Великие учителя этики – это вовсе не боги, которых создали люди. Это не еврейский Иегова, не христианский Иисус, не мусульманский Аллах. Это великие писатели всех времён: Гомер, Геродот, Аристотель, Софокл, Еврипид, Вергилий, Гораций, Овидий, Сенека, Данте, Петрарка, Ариосто, Тассо, Бэкон, Шекспир, Мильтон, Теннисон, Гёте, Шиллер, Лессинг, Дидро, Д’Аламбер, Мольер, Вольтер, Руссо, Бальзак, Гюго, Готорн, Лонгфелло, Торо, Одюбон…[137] Прибавил бы я к этому неистощимому списку автора «Матушки Гусыни»[138]? Прибавил, если бы знал его имя. Некоторые из великих учителей нравственности были очень безнравственными людьми. Но был ли кто-нибудь из них таким же порочным, тщеславным, мстительным, коварным, как боги, которых создали люди для вселенского почитания?»

III

«У бога как у автора, несомненно, было несколько удач. На самом деле, несмотря на множество недоработок, которых полно в его собрании сочинений, он как автор должен быть оценён очень высоко. Он, разумеется, был радикалом. Но с начала времён все великие авторы и особенно поэты – радикалы. (Я сказал «с начала времён», хотя это неверно. Время никогда не начиналось и никогда не закончится.) Бог, как и все остальные великие авторы, велик, несмотря на ошибки. Его недостатки не сильно портят его работу.

▶ ПРЕДСТАВЛЕННЫЕ ДАННЫЕ
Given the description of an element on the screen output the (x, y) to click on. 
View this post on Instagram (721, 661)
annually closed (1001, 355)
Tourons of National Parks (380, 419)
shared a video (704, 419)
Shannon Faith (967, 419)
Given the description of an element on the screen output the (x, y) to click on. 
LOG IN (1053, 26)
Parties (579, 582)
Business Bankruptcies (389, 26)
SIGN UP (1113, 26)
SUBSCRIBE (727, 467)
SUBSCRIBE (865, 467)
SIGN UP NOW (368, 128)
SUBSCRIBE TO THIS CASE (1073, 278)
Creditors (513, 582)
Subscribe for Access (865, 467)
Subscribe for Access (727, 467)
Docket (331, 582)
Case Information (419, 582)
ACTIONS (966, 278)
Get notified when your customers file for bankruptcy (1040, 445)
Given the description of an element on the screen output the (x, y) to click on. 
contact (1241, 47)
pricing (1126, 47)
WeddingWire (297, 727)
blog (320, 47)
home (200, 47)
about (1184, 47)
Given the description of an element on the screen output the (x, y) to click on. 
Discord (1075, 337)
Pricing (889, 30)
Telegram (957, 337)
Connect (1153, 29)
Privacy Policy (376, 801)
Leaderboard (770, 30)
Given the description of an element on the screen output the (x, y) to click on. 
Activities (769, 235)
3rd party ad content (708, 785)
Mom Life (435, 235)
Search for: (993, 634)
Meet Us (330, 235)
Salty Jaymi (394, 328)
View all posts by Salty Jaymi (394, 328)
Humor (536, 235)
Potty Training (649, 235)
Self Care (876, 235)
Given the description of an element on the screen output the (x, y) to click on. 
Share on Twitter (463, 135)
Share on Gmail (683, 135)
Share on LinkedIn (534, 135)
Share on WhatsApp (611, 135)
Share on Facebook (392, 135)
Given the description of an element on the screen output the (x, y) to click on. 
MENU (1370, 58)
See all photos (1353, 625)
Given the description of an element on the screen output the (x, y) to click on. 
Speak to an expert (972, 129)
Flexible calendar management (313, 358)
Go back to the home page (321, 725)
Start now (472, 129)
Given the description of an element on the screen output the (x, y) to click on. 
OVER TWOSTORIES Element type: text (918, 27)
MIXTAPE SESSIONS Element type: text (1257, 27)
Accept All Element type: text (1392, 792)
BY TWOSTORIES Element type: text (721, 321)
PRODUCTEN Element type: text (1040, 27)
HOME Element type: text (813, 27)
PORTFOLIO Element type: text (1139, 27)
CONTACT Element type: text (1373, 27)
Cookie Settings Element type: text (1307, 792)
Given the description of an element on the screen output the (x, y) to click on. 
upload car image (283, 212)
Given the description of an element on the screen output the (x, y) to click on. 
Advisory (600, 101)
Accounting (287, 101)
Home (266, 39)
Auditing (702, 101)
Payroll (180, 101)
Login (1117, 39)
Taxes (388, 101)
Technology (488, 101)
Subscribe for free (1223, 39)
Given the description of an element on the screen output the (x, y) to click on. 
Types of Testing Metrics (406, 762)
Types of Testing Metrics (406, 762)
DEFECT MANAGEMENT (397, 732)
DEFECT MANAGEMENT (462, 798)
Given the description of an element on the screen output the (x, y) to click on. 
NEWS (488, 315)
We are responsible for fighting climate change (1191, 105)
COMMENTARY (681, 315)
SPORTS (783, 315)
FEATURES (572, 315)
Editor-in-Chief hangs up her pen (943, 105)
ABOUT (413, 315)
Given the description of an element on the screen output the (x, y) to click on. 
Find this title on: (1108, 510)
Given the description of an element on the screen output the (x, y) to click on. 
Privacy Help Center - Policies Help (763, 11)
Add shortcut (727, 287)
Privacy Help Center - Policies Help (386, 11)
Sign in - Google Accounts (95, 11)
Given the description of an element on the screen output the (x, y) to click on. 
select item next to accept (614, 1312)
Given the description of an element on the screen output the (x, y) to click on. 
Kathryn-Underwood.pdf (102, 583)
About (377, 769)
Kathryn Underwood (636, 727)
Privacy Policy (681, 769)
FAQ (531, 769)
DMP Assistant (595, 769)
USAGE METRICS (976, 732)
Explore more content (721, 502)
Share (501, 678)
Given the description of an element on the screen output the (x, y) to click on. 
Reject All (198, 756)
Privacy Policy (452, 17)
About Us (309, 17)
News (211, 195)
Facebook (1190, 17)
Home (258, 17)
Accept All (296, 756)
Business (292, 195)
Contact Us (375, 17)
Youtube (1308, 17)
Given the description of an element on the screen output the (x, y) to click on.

▶ ЗАДАНИЯ
- 1) Определите, пожалуйста, соответствуют ли тексту об учителях этики и боге-авторе утверждения (а), (б) и (в). Ответьте «да» или «нет» и приведите решающие слова текста дословно.
(а) Великими учителями этики в тексте названы боги, созданные людьми.
(б) Автора «Матушки Гусыни» добавили бы в список, если бы было известно его имя.
(в) По тексту, у времени было начало.
- 2) Ответьте по тексту об учителях этики и боге-авторе на вопросы:
(а) Какими людьми, по тексту, были некоторые из великих учителей нравственности?
(б) Кем, разумеется, был бог как автор?
(в) Насколько недостатки бога портят его работу?
- 3) Напишите продолжение текста об учителях этики и боге-авторе, начиная сразу после его последней фразы.
Записи здесь никакой роли не играют.

▶ ОТВЕТЫ ПО ПУНКТАМ
- 1)
(а) Нет: «Великие учителя этики – это вовсе не боги, которых создали люди.»
(б) Да: «Прибавил, если бы знал его имя.»
(в) Нет: «Время никогда не начиналось и никогда не закончится.»

- 2)
(а) Очень безнравственными людьми.
(б) Радикалом.
(в) Не сильно.

- 3)
В целом, Библия и «Книга общей молитвы» написаны замечательно, особенно английские варианты Писания. К сожалению, Священным писанием в его лучшем виде обладают только англоговорящие. Английский язык – единственный, в котором литературная значимость бога выражается так полно. Например, Золотое правило[139] во всех остальных языках теряет звучность, обдуманность, достоинство. Жаль, что мы одни обладаем Золотым правилом. Ещё больше жаль, что мы никогда не следуем ему. Это и не удивительно, поскольку автор этого великого предписания сам редко ему следовал. Но пример и предписание – это разные вещи. Я отношу распространение христианской религии в последние несколько веков на счёт английской Библии. Христианство давным-давно умерло бы, если бы его принципы поддерживались Словом божьим на других языках».

IV

Бирс часто с удовольствием отмечал, что бог, как в предписаниях, так и примером, подтверждал мнение Бирса о том, что нужно наказывать грешника, а не его грех. Бирс сурово критиковал, когда на грешника навешивали его грехи и преступления, когда его не просто осуждали, но ставили к позонному столбу. Его осуждали за ругань, то есть за то, что он использовал те же методы, какие использовал и одобрял бог. Люди, которые проклинали его, хвалили подобные действия, если находили их в Библии. Бирс указывал, что бог бичевал грешников теми словами, которые он сам бы не решился использовать. Как же можно наказать грех? Нельзя посадить грех в тюрьму, но можно посадить грешника. Можно предать его смерти, отрубив голову. Тогда если не последствия порочной жизни преступника, то хотя бы сам преступник будет уничтожен.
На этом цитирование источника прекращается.